ー結城登美雄「シリーズ地域の再生・1 地元学からの出発」, p.109

 海であれば、皆で魚介を採って加工をし、田畑であればみんなで耕し、植え、育てて収穫をして、保存して...かつてはそうやって皆で食べものを作り、食卓を作ってきたということ。それが、土地土地の、家族の暮らしであったというお話を、結城先生はしてくださいました。
 それがいつの間にか、食べ物はお金で買うもの、食卓は買ってきたものを食べる場、というのが当たり前の生活になっていったのが現代の消費社会であり、なんでもすぐ手に入り便利だけれど、生きるための食卓をみんなで作るという本来の「暮らし」からは、どんどん遠ざかっているように思います。

 そして「糧飯かてめし」のお話。糧飯とは、農山漁村のお母さんたちが、その時々、季節の食材や保存しておいた具材を入れて作る混ぜご飯のことです。

「糧飯ってちょっと”貧乏だ”みたいなイメージがあるんですが、違うんです。合わせ飯、混ぜ飯と考えていいと思います。背景は、何があるかっていうと、労働です。糧飯の多いところ、混ぜ飯の多いところは、養蚕(ようさん)地帯。母ちゃんたちは朝の5時ぐらいから夜の10時まで蚕の世話しなきゃいけない。

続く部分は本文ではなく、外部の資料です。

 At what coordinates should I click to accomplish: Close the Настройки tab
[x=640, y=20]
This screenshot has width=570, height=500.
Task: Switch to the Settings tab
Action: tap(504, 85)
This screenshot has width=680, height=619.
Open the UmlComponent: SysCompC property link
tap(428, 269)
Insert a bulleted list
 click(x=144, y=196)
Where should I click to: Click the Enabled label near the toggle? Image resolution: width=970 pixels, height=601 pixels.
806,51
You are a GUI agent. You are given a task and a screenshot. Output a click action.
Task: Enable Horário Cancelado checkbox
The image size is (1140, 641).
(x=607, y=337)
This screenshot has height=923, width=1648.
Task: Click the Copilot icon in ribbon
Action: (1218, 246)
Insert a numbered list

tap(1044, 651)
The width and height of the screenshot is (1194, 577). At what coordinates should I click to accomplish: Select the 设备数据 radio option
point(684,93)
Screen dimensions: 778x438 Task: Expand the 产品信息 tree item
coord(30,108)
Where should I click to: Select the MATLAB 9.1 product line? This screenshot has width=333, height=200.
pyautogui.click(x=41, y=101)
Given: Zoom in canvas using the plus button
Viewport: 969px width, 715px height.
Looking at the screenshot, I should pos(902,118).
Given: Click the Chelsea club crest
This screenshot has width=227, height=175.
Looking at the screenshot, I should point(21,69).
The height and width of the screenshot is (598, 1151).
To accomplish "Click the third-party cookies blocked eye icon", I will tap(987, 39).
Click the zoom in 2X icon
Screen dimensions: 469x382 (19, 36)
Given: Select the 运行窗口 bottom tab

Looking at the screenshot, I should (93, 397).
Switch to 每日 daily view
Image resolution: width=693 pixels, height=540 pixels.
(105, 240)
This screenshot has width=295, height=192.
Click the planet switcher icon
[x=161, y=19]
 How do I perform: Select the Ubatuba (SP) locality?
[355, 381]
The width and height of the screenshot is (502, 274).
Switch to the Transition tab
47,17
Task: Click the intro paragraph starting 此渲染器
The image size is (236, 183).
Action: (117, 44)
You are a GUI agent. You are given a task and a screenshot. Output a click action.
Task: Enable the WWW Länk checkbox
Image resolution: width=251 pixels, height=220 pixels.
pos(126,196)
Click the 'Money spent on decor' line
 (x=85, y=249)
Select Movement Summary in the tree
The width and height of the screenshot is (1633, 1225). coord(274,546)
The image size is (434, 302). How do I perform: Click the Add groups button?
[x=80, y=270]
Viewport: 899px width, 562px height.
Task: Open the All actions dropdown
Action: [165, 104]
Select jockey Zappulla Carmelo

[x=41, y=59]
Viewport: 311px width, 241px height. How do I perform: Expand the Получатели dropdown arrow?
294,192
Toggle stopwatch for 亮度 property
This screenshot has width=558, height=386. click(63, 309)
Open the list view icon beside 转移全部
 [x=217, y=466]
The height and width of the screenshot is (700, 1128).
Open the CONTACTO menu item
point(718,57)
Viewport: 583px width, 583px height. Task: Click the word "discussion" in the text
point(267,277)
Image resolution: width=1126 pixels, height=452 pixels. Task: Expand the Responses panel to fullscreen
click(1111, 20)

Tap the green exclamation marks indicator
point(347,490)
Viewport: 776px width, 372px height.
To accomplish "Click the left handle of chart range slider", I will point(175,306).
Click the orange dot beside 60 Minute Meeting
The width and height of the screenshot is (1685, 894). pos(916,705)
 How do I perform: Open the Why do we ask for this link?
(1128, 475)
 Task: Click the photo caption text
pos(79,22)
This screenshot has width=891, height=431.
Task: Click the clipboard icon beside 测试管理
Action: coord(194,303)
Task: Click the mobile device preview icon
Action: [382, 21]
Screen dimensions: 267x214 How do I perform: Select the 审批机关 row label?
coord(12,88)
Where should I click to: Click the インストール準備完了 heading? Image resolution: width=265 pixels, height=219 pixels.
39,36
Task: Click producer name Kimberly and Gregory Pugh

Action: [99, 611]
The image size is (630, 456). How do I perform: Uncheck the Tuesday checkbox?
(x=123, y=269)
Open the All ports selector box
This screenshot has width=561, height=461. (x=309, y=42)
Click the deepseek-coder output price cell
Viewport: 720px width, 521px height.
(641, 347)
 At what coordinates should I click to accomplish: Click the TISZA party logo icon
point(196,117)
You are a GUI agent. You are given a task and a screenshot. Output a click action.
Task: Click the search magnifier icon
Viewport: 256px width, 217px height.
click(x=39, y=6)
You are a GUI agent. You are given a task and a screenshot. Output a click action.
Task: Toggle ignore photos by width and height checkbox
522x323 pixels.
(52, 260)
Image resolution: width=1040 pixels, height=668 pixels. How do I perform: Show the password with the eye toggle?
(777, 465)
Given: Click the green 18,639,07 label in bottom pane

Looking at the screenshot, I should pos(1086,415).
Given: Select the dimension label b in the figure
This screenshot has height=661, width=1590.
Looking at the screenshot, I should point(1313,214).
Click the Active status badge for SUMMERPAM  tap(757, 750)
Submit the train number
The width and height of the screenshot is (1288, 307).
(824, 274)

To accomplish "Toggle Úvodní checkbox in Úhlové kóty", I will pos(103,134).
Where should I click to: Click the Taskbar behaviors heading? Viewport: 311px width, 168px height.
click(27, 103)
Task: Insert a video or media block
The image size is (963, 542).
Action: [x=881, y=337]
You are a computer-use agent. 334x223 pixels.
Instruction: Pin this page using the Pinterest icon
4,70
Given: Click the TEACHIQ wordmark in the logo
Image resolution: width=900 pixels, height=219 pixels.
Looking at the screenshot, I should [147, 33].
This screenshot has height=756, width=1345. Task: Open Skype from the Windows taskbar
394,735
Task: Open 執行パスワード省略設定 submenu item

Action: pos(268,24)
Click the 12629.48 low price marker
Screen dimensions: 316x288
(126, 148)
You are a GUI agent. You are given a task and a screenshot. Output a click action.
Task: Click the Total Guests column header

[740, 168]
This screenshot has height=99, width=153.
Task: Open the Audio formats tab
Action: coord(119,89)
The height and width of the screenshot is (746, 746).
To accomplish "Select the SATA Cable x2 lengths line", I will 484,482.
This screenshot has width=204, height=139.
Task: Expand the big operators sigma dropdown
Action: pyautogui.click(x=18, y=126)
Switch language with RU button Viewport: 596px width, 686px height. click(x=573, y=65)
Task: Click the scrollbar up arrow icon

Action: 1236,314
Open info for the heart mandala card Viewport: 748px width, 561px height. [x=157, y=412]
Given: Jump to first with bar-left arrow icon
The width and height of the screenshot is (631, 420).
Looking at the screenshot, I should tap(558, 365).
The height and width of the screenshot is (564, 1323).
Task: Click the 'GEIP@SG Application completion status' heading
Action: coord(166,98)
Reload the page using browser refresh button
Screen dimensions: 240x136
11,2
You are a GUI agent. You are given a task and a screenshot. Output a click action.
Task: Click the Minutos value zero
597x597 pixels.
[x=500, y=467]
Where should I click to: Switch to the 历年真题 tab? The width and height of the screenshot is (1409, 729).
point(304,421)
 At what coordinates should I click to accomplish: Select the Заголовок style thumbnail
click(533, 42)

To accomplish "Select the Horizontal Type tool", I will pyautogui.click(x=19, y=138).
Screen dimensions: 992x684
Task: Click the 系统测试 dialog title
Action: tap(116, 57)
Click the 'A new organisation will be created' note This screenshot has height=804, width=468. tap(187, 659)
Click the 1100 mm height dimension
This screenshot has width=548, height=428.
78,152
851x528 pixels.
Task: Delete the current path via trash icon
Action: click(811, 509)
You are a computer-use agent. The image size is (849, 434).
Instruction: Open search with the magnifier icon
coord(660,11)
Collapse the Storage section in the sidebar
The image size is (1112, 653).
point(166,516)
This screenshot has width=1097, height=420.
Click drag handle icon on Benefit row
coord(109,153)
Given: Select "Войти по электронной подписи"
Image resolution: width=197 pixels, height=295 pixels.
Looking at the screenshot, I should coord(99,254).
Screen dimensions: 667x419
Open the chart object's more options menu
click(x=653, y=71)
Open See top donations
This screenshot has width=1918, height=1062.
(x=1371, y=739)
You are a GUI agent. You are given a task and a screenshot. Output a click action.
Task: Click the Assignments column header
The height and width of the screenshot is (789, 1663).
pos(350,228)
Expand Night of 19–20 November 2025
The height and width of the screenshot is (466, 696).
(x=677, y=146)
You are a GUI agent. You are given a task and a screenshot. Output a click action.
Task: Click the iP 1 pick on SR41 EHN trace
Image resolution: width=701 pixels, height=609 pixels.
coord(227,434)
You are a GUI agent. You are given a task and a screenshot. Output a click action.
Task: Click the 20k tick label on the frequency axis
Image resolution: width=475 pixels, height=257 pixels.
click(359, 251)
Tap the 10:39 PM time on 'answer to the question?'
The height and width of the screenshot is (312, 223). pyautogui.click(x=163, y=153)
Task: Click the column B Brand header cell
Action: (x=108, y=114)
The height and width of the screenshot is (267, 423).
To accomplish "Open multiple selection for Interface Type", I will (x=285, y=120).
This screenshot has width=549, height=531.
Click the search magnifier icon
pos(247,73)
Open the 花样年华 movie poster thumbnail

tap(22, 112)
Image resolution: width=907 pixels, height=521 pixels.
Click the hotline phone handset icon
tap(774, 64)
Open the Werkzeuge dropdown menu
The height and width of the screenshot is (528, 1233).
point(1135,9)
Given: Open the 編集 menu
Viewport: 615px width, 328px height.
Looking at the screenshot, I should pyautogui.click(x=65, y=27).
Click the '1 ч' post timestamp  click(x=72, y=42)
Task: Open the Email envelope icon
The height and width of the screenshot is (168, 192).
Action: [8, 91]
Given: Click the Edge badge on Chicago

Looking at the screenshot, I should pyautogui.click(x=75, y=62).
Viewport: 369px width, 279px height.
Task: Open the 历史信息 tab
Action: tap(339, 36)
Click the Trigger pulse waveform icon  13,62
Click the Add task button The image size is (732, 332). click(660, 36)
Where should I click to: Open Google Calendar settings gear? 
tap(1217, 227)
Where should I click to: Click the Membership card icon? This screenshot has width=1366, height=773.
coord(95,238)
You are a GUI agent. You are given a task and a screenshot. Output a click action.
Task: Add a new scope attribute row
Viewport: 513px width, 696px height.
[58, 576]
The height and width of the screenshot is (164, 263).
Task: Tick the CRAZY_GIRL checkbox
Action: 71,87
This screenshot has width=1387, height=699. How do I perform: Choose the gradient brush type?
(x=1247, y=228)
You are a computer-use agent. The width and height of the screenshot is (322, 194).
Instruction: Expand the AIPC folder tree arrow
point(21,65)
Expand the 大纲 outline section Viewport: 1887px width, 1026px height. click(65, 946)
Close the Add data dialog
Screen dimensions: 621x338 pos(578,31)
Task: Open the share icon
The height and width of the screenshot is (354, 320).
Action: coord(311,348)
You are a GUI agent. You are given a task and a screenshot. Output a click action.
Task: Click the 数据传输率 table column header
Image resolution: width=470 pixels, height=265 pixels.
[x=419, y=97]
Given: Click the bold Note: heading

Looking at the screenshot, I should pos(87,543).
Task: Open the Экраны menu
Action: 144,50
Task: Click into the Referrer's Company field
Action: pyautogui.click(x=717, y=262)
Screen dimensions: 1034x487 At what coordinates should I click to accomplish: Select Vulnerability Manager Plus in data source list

ー(中略)ー 時間空いたときに、野菜を煮しめたり、いろいろ作っておいて、ご飯炊いたときにのっけて混ぜ飯にして。
だから、厳しい労働の背景に生まれたのが糧飯です。
 働く女たちが、限られた時間の中で、それでもおいしく家族に喜んでもらえるために工夫をしたと僕は思う。これが糧飯です。」
講演会録画記録 2021年5月23日開催 いしのまきリサイクリエーション研究会 「石巻のもう一つの宝を探す」講師:結城登美雄 より抜粋

 ひじきご飯にじゃこご飯、たけのこご飯や山菜ご飯...。忙しい農業や漁業の合間に、お母さんたちが工夫して作ってきたご飯を糧飯と呼ぶことを、私は今回初めて知りました。
 家族の健康を気遣い、仕事の合間にも手早く、おいしく食べられるように、との願いのこもった一品。これもまた、自然を相手に働く人たちの、暮らしの知恵の結集です。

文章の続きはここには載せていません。